Many Parties, Few Programs, in Kosovo Elections

While voters have a range of parties to choose from on June 8, the ideological differences between most of them appear slim.

Kosovo’s nearly 1.8 registered voters have 30 parties to choose from in the June 8 elections, but when it comes to ideologies, their choices are more limited.

Four of the five largest political parties are campaigning with strikingly similar programs.

The Democratic Party of Kosovo, PDK, the Democratic League of Kosovo, LDK, the Alliance for the Future of Kosovo, AAK, and the New Kosovo Alliance, AKR, all promise free-market based economic development, which they say will create thousands of new jobs.

Their campaigns are dominated by promises rather than contrasting visions of the future of the country.

Political consultant Kushtrim Shaipi said the result could be ‘the establishment of [governing] coalitions without any principles, based on arithmetic calculations to ensure a majority of votes for the government and not based on values and political beliefs.’

Driton Selmanaj, from the Kosovo Democratic Institute, agrees that the parties largely lack any ideology and operate ‘based on improvised plans, without any project or clear orientation’.

The PDK, AAK and LDK see themselves as parties of the centre right, while the AKR defines itself simply as a centrist party.

While the business-oriented economic promises mesh with centre-right politics, the promises on welfare, including on national health insurance and increased pensions, tilt more left.

Only the AAK responded to Balkan Insight’s questions concerning party ideology – albeit vaguely.

‘As a centre-right party, we create and promote the freedom of individuals, freedom for initiative, freedom of expression, religion, and competition in all areas of life,’ it said. ‘We are convinced that with free individuals we will have a free society, a developed state and a stable democracy,’ it added.

Instead of ideology, Kosovo’s largest parties are principally associated with their leaders and with history.

The PDK and LDK both trace their origins to the growing resistance to Serbian rule in the 1990s. Founded by the late Ibrahim Rugova, the LDK arose as a movement of peaceful resistance. The PDK on the other hand, founded by former members of the Kosovo Liberation Army, is rooted in armed struggle.
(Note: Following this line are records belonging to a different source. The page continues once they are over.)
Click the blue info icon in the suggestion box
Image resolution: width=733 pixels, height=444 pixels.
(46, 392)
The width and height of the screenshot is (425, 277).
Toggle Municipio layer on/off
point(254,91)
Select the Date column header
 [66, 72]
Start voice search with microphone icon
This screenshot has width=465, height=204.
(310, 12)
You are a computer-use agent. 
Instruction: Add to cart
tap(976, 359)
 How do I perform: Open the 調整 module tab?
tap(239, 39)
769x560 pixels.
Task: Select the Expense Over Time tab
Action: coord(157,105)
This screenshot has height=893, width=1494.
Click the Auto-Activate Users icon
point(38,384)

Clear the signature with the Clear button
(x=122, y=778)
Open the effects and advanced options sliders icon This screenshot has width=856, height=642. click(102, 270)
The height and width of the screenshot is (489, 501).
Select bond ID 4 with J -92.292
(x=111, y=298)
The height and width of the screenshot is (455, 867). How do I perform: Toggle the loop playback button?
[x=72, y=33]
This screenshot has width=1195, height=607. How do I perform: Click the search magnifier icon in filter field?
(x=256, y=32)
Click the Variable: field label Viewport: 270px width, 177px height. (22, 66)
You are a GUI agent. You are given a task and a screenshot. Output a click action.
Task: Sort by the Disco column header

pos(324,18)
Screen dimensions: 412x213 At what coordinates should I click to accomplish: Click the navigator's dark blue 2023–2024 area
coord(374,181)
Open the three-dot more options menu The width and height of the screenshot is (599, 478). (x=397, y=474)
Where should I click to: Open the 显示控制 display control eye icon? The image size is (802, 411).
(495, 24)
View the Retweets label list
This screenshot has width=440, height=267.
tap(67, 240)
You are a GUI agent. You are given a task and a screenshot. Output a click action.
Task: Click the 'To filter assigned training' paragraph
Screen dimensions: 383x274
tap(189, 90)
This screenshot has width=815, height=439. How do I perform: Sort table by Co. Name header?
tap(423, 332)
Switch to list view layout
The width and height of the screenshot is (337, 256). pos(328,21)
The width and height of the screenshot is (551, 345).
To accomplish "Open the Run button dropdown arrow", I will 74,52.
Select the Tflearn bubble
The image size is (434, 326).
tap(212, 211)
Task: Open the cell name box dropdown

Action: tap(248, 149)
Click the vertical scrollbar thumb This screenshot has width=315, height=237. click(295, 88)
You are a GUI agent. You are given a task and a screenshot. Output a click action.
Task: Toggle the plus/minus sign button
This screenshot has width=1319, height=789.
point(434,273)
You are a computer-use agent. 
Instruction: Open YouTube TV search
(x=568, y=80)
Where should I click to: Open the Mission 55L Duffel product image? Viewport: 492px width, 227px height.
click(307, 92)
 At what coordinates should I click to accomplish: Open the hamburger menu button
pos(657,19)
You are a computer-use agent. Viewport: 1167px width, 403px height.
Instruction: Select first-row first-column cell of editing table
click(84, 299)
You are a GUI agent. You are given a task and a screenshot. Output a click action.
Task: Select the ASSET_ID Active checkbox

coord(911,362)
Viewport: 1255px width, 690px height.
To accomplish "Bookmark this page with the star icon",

The two parties have thus represented opposing traditions in Kosovo, even though ideologically little distinguishes the two. The parties were in a governing coalition from 2008 to 2010.

Among the major parties, only Levizja Vetevendosje [Self-Determination movement] can be considered left wing. The party has positioned itself as the champion of the lower and middle class and calls for ‘fiscal policies to balance the burden of financing the budget’.

Vetevendosje MP candidate Zgjim Hyseni says the parties that claim to be on the right of the spectrum in fact ‘act to the opposite of that.’

Hyseni said one notable example of the confusion between what was left ant right was Kosovo’s independence in 2008.

Independence, which was declared in accordance with a plan created by Finnish Diplomat Martti Ahtisaari, which envisages a multi-ethnic state.

‘All the parties approved the Ahtisaari plan, which denies the nationalistic Albanian element as a state-building factor for Kosovo – but if we look at the ideological categorization, nationalism is actually related to the right,’ Hyseni noted.